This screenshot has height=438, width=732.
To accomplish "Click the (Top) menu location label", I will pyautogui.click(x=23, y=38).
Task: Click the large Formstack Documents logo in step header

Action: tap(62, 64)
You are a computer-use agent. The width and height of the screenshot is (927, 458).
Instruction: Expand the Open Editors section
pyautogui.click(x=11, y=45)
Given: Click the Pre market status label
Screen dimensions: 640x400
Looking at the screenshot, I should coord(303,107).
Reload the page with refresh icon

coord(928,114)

---

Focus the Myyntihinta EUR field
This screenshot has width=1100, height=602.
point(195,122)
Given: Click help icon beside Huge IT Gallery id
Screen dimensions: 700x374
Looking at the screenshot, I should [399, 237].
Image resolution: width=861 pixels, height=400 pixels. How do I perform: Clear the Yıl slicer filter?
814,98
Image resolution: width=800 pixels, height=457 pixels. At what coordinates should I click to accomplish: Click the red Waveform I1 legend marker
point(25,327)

__EXERCISE GOAL__
What is asked for is an exact copy of the lines above from the one containing "This screenshot has height=438, width=732." through the one containing "Given: Click the Pre market status label", and only those.

__TASK ANSWER__
This screenshot has height=438, width=732.
To accomplish "Click the (Top) menu location label", I will pyautogui.click(x=23, y=38).
Task: Click the large Formstack Documents logo in step header

Action: tap(62, 64)
You are a computer-use agent. The width and height of the screenshot is (927, 458).
Instruction: Expand the Open Editors section
pyautogui.click(x=11, y=45)
Given: Click the Pre market status label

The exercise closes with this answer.